Component and Dynamics Analysis
Ablation studies revealed that Stage II (feedback-driven refinement) was critical for memory-centric scenarios (LoCoMo), with the removal causing a pronounced performance drop (95.06% → 85.32%). In task environments requiring strong procedural abstraction (Mind2Web), Stage III (long-term consolidation) was most impactful. The performance profile steadily improved with increasing refinement rounds in Stage II, exhibiting performance saturation as optimal evidence paths were approached.
Figure 3: Ablation and dynamics analysis of FluxMem: impact of each stage, improvements per refinement round, and convergence of memory maturity scores.
PEMS convergence indicated that evolutionary maturity was achieved within a limited number of refinement rounds, effectively preventing redundant consolidation computation post stabilization. Figure 3 (e) illustrates both accuracy and PEMS trends, validating the efficacy of the maturity-guided termination criterion.
Case Study
The paper presents a tabular reasoning task from GAIA, examining FluxMem’s real-time context adaptation. The agent successfully parses schema but fails on aggregation due to misaligned API invocation. FluxMem identifies and expands connectivity toward relevant APIs, and refines procedural skill nodes to adjust for finer-grained metric composition, achieving step-level execution correction.
Figure 4: Case study of topological context adaptation and skill refinement during a GAIA tabular reasoning task.

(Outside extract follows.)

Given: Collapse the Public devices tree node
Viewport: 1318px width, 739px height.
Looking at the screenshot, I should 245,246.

Implications and Future Directions
Practically, FluxMem's connectivity-evolving paradigm enhances generalization, recall precision, and robustness to environmental feedback in diverse agentic environments. Theoretically, modeling memory as editable connectivity fosters self-organizing structures, facilitating optimal information flow and procedural skill distillation. The evolutionary framework serves as a principled foundation for agent self-evolution literature, aligning with trends in memory operating systems (Hu et al., 15 Dec 2025, Packer et al., 2023), meta-evolution (Zhang et al., 21 Dec 2025), and skill learning (Zhang et al., 2 Feb 2026).

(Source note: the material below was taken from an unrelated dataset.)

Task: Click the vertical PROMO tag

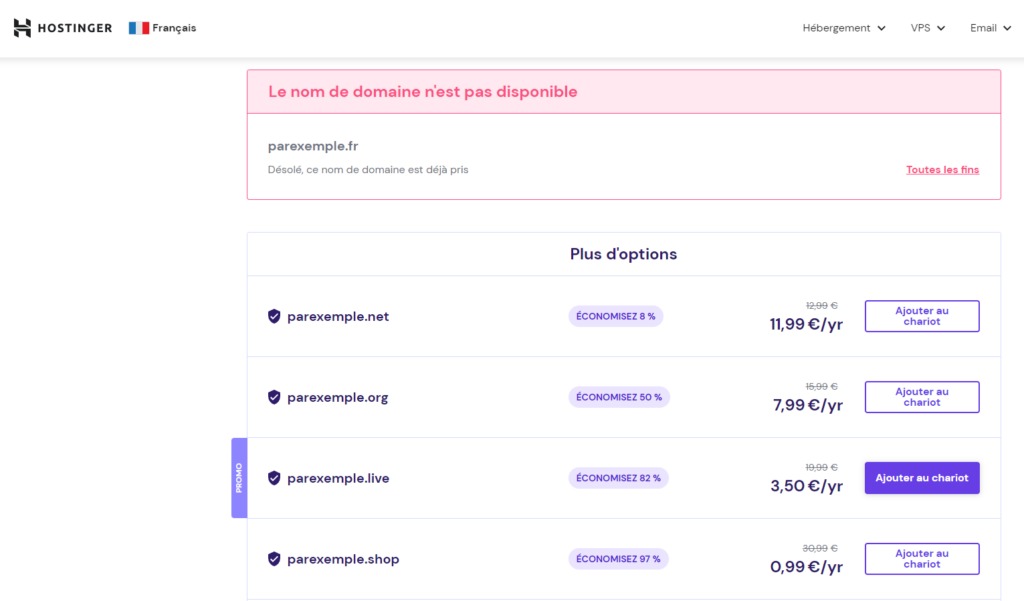Action: click(x=239, y=478)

Future innovations could address computational overheads arising from closed-loop LLM operations, dynamic scheduling for offline consolidation, and adaptation to open-world streaming environments with decaying memory regimes. Integration with neurobiologically inspired memory substrates (Gutiérrez et al., 2024), collaborative multi-agent memory (Zhang et al., 9 Jun 2025), and fine-grained sensitivity analyses offer substantial research trajectories.
Conclusion
FluxMem redefines agent memory as dynamic, evolving connectivity, enabling autonomous and robust context engineering for LLM-based agents. By modeling memory evolution across semantic, episodic, and procedural layers, and performing targeted connectivity refinement, FluxMem achieves superior task adaptation and generalization. This work establishes a foundational paradigm for future research in lifelong, self-evolving agent systems.